◆ WORK ITEM
Pull every line with the word "Given" out of the entries below.

◆ RECORDS TO USE

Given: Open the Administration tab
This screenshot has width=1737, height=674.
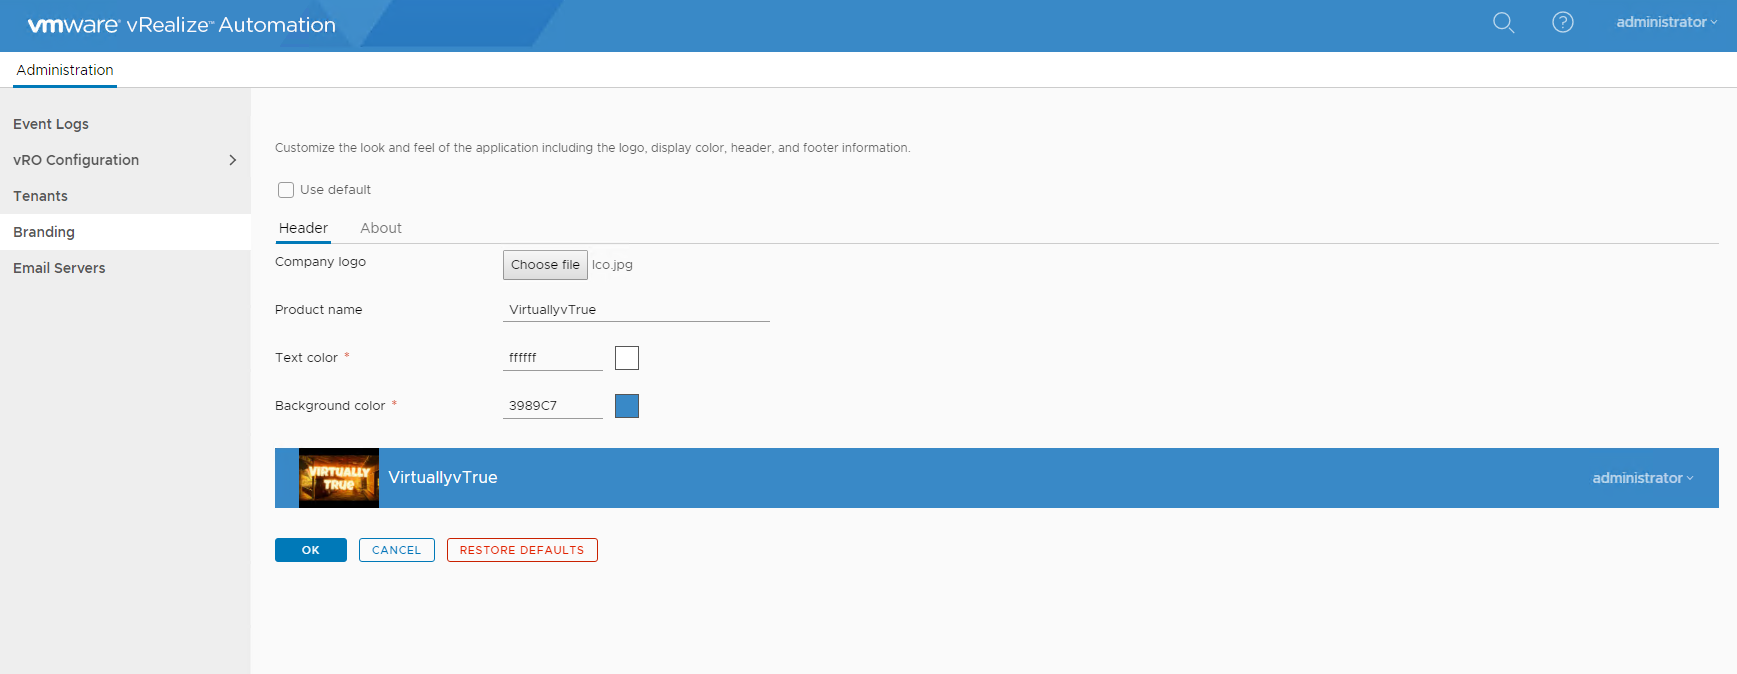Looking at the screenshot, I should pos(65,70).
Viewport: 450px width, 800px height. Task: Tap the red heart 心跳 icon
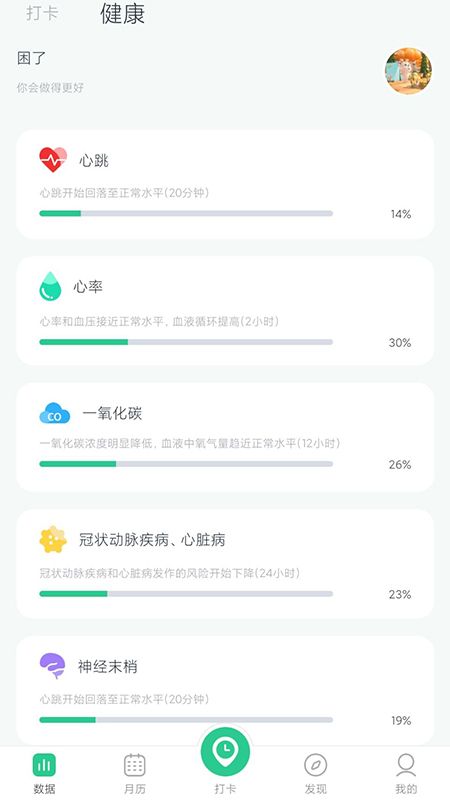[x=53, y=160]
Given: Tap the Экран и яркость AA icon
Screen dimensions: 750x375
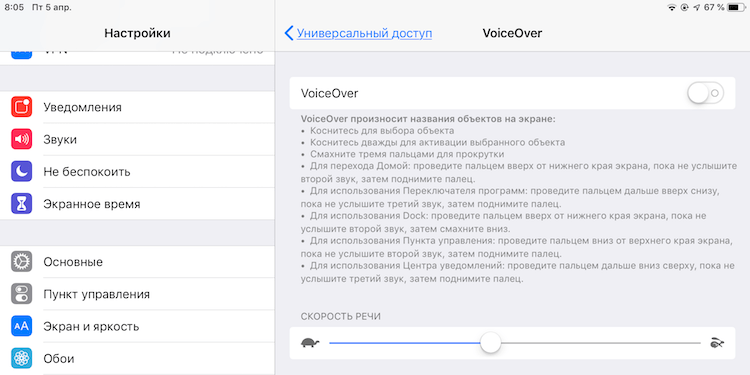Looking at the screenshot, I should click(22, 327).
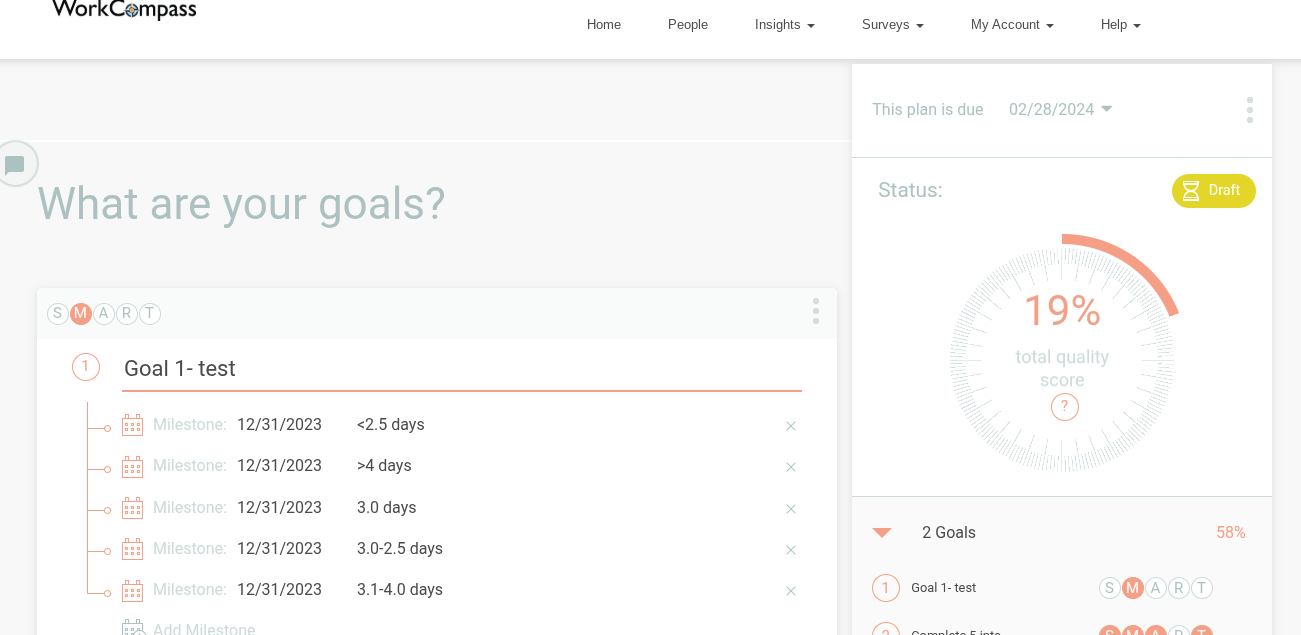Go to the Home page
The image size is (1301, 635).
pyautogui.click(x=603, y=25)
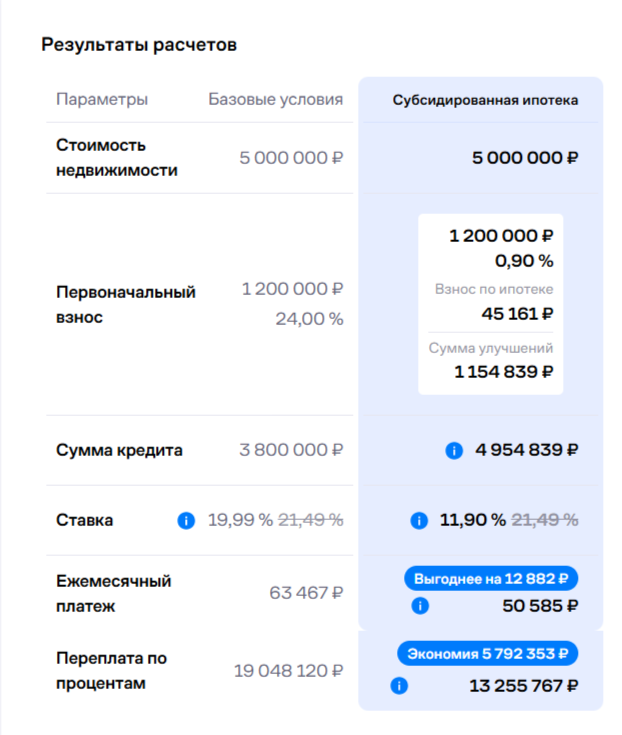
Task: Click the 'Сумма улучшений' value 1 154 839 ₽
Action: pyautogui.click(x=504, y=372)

* * *

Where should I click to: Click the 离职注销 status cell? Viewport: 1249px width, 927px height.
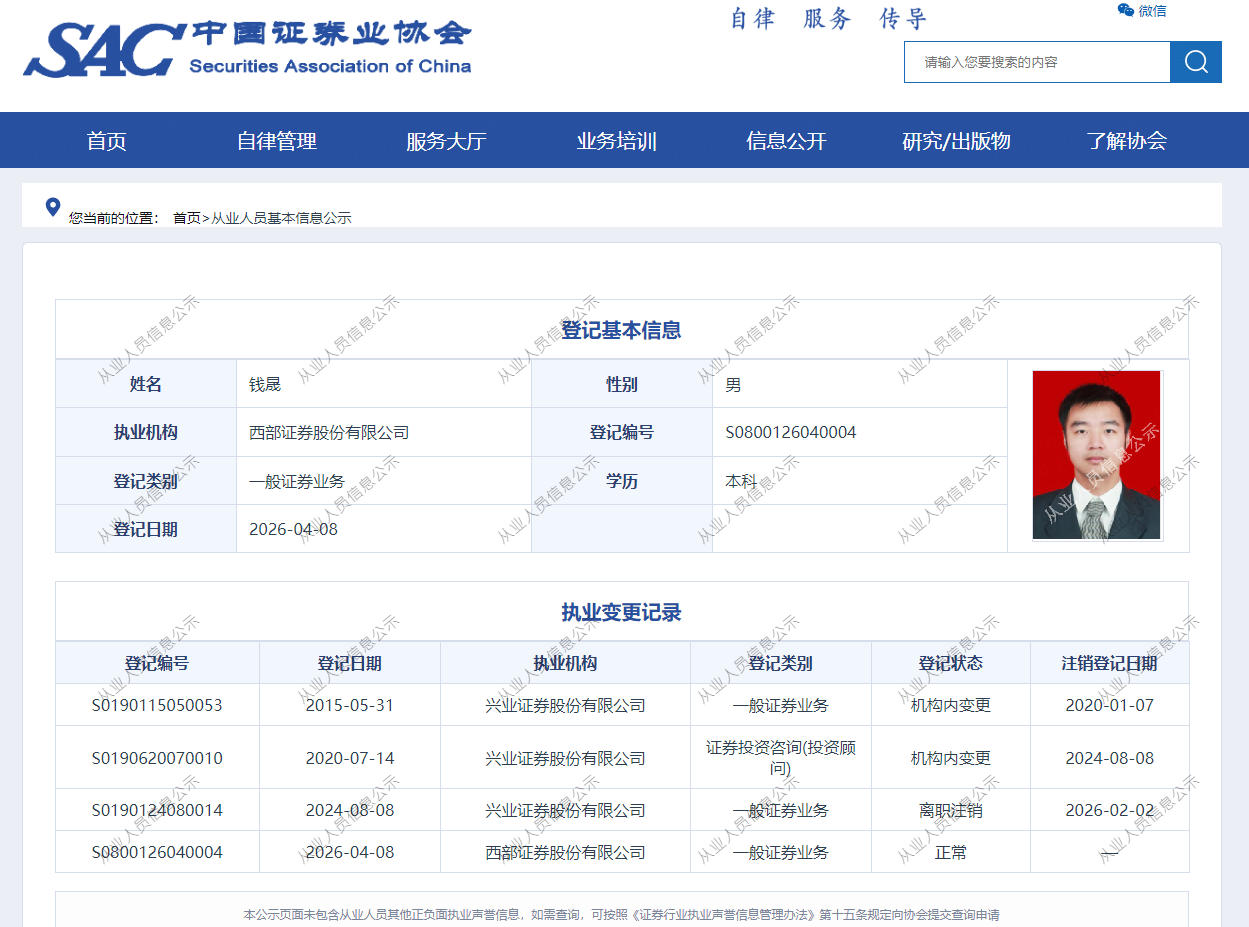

◆ EXERCISE ANSWER
Given: Open the Administration tab
Given: Tap the Экран и яркость AA icon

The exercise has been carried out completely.